Les trous noirs, mystérieux et inévitables, comptent parmi les objets les plus exotiques de l’univers. Une récente étude menée par des chercheurs de l’Institut Heidelberg d’Études Théoriques (HITS) en Allemagne suggère que le son, communément appelé « chant », produit par la fusion de deux trous noirs se produit de préférence dans deux gammes de fréquences universelles.
La découverte des ondes gravitationnelles en 2015, déjà postulée par Einstein un siècle plus tôt, a conduit au prix Nobel de physique 2017 et a initié l’astronomie des ondes gravitationnelles. Lorsque deux trous noirs de masse stellaire fusionnent, ils émettent des ondes gravitationnelles de fréquence croissante, le fameux signal « chirp« , qui peut être « entendu » sur Terre.
En observant cette évolution de fréquence (le « chirp« ), les scientifiques peuvent déduire ce que l’on appelle la « masse de chirp », une combinaison mathématique des deux masses individuelles des trous noirs.
Jusqu’à présent, on supposait que les trous noirs qui fusionnaient pouvaient avoir n’importe quelle masse. Les modèles de l’équipe suggèrent cependant que certains trous noirs ont des masses standard qui se traduisent par des gazouillis universels. « L’existence de masses universelles de chirp ne nous indique pas seulement comment les trous noirs se forment« , explique Fabian Schneider, qui a dirigé l’étude à HITS, « elle peut également être utilisée pour déterminer quelles étoiles explosent en supernovae« .
En outre, elle permet de mieux comprendre le mécanisme des supernovas, la physique nucléaire et stellaire incertaine, et offre aux scientifiques un nouveau moyen de mesurer l’accélération de l’expansion cosmologique de l’Univers.
« De graves conséquences pour le destin final des étoiles »
Les trous noirs de masse stellaire dont la masse est d’environ 3 à 100 fois celle de notre Soleil sont les extrémités d’étoiles massives qui n’explosent pas en supernovæ mais s’effondrent en trous noirs. Les progéniteurs des trous noirs qui conduisent à des fusions sont nés à l’origine dans des systèmes d’étoiles binaires et connaissent plusieurs épisodes d’échange de masse entre les composants : en particulier, les deux trous noirs sont issus d’étoiles qui ont été dépouillées de leur enveloppe.
« Le dépouillement de l’enveloppe a de graves conséquences sur le destin final des étoiles. Par exemple, il facilite l’explosion des étoiles en supernova et conduit également à des masses universelles de trous noirs, comme le prévoient désormais nos simulations« , explique Philipp Podsiadlowski de l’Université d’Oxford, deuxième auteur de l’étude et actuellement professeur invité Klaus Tschira à l’HITS.
Le « cimetière stellaire« , qui rassemble toutes les masses connues des restes d’étoiles à neutrons et de trous noirs d’étoiles massives, s’agrandit rapidement grâce à la sensibilité toujours plus grande des détecteurs d’ondes gravitationnelles et à la recherche permanente de ces objets.
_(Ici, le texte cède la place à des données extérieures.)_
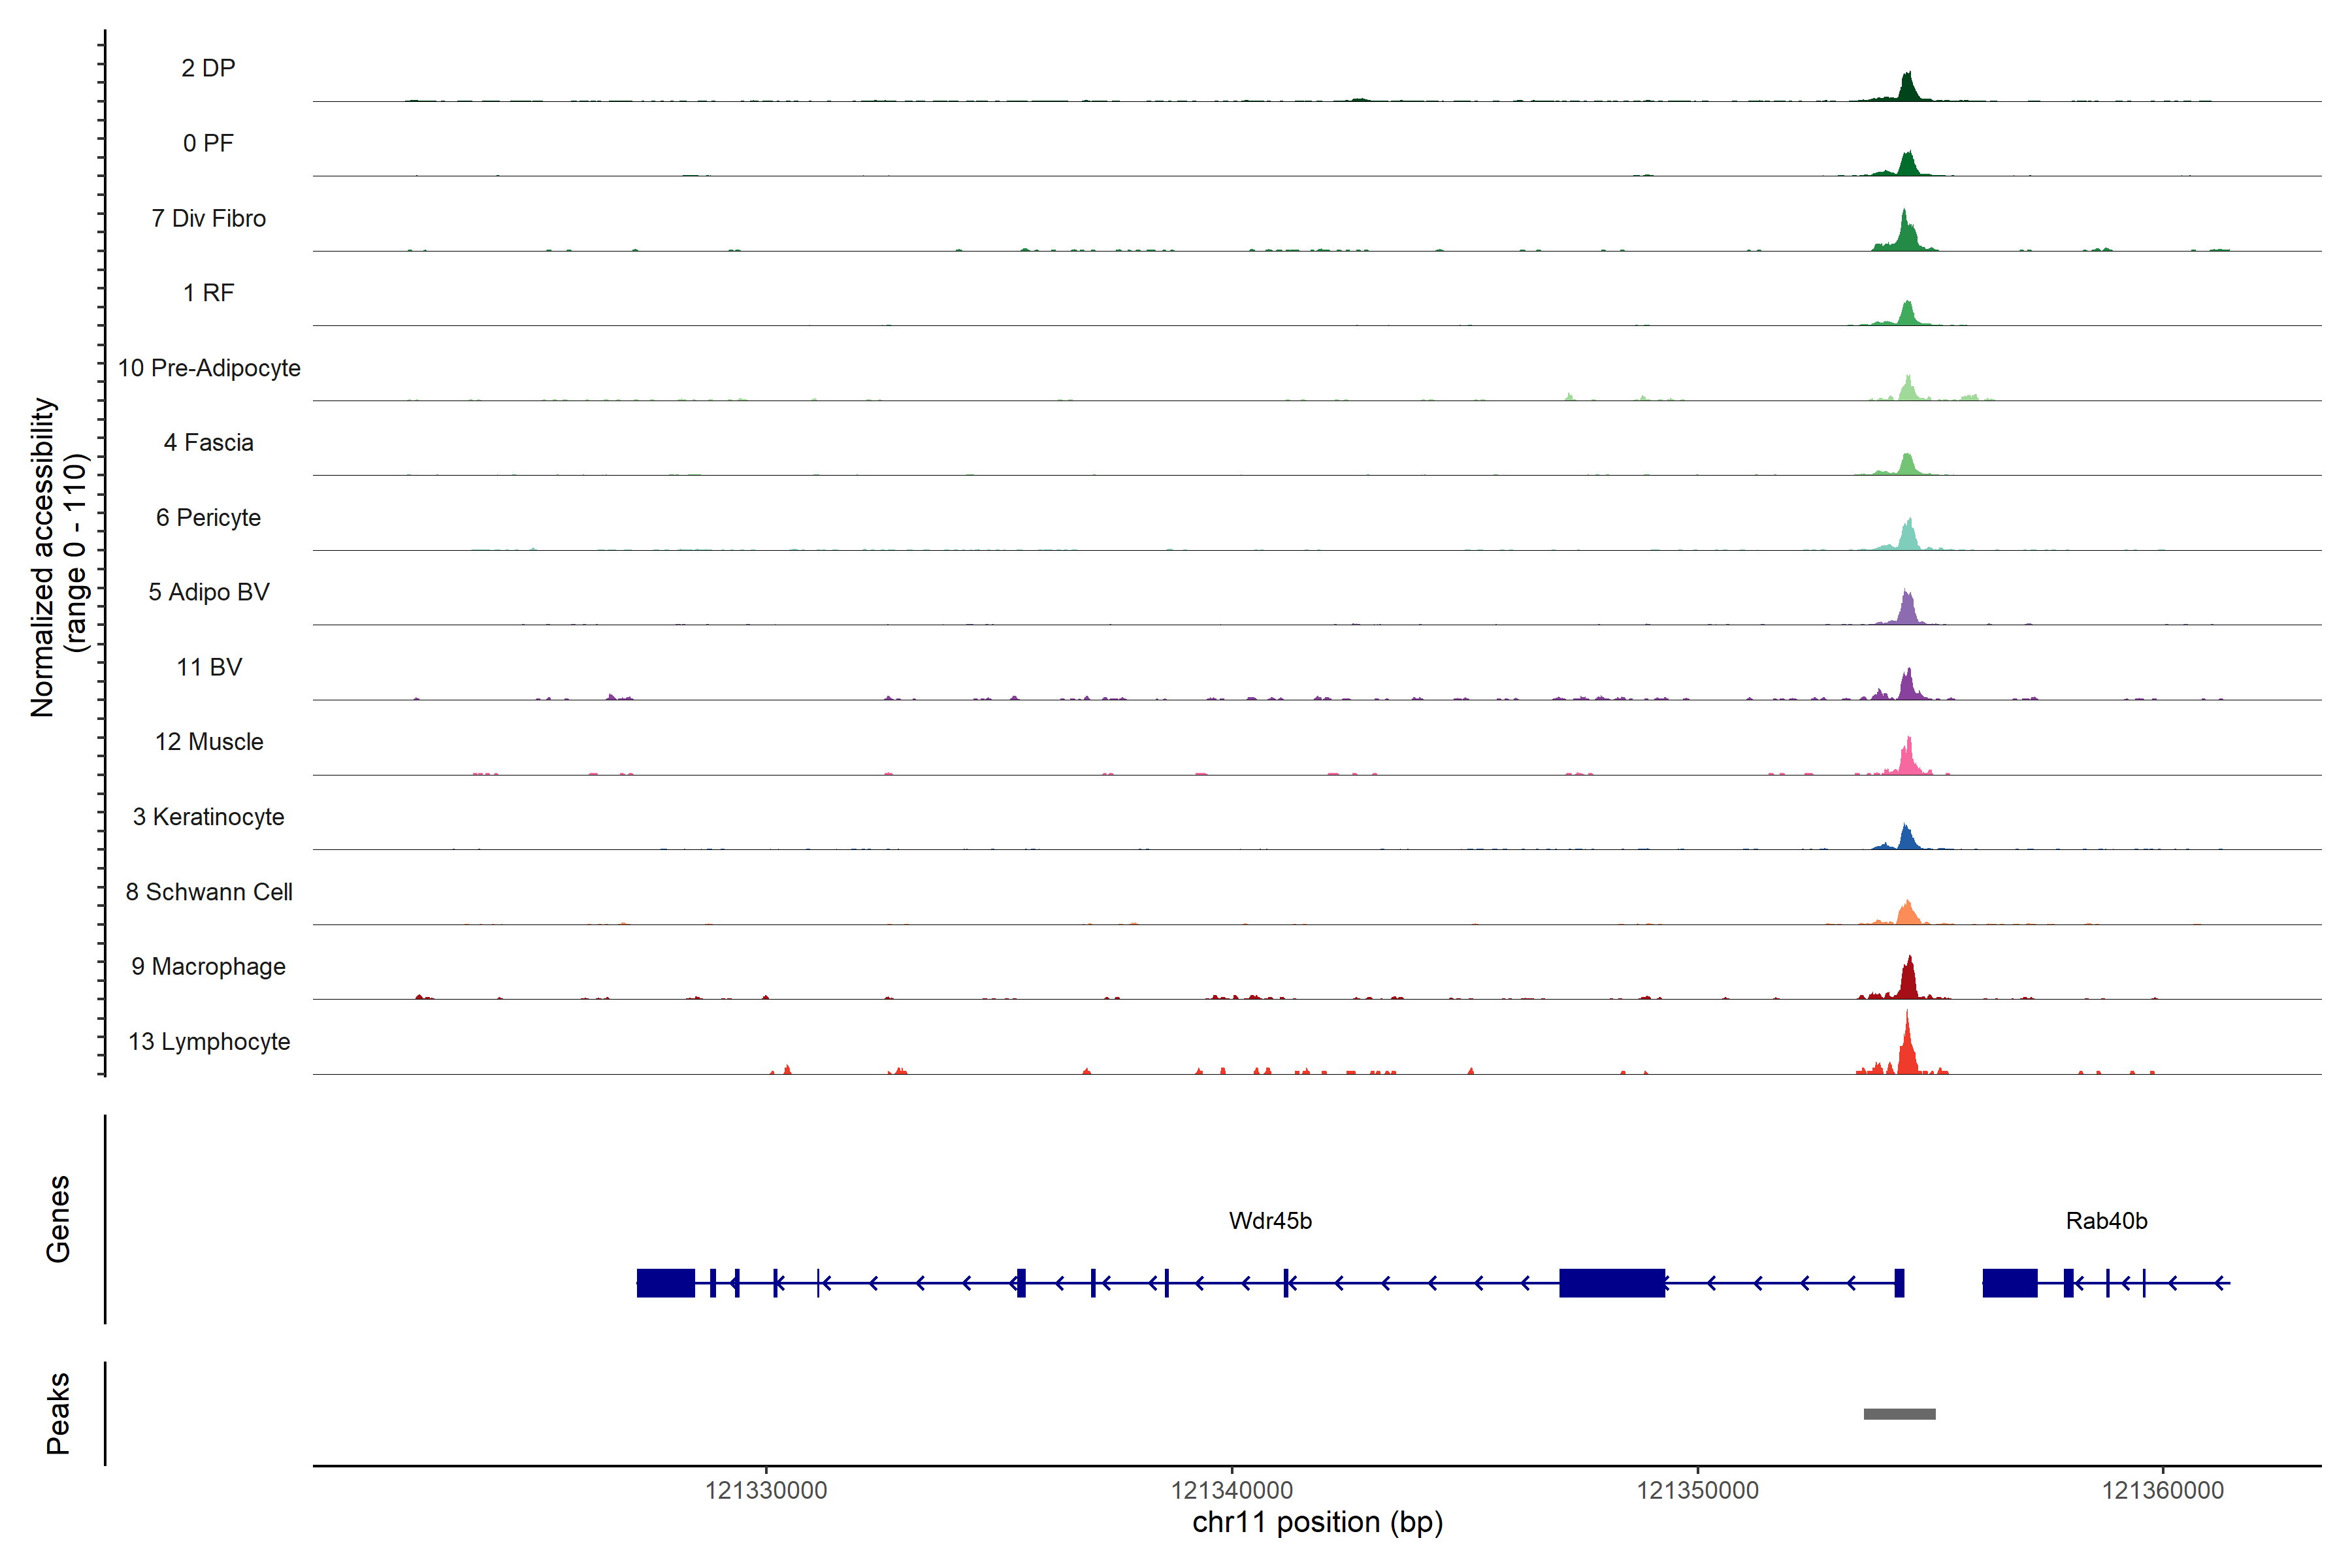Viewport: 2352px width, 1568px height.
Task: Click the dark green 2 DP peak
Action: click(x=1908, y=90)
En particulier, il semble y avoir une lacune dans la distribution des masses de chirp des trous noirs binaires qui fusionnent, et des preuves émergent de l’existence de pics à environ 8 et 14 masses solaires. Ces caractéristiques correspondent aux chirps universels prédits par l’équipe HITS.
« Toute caractéristique dans la distribution des masses des trous noirs et des chirps peut nous en apprendre beaucoup sur la façon dont ces objets se sont formés« , explique Eva Laplace, troisième auteur de l’étude.
Pas dans notre galaxie : des trous noirs de masse beaucoup plus importante
Depuis la première découverte de trous noirs en train de fusionner, il est devenu évident qu’il existe des trous noirs d’une masse beaucoup plus importante que ceux que l’on trouve dans notre Voie lactée. C’est une conséquence directe du fait que ces trous noirs proviennent d’étoiles nées avec une composition chimique différente de celle de notre Voie lactée. L’équipe HITS a pu montrer que, quelle que soit leur composition chimique, les étoiles dont l’enveloppe est déchirée dans des binaires proches forment des trous noirs d’une masse inférieure à 9 et supérieure à 16 masses solaires, mais pratiquement aucun trou noir entre les deux.
Lors de la fusion des trous noirs, les masses universelles des trous noirs d’environ 9 et 16 masses solaires impliquent logiquement des masses de chirp universelles, c’est-à-dire des sons universels. Lors de la mise à jour de mon cours sur l’astronomie des ondes gravitationnelles, j’ai réalisé que les observatoires d’ondes gravitationnelles avaient trouvé les premiers indices d’une absence de masses chirp et d’une surabondance aux masses universelles prédites par nos modèles », explique Fabian Schneider. « Comme le nombre de fusions de trous noirs observées est encore assez faible, on ne sait pas encore si ce signal dans les données n’est qu’un hasard statistique ou non« .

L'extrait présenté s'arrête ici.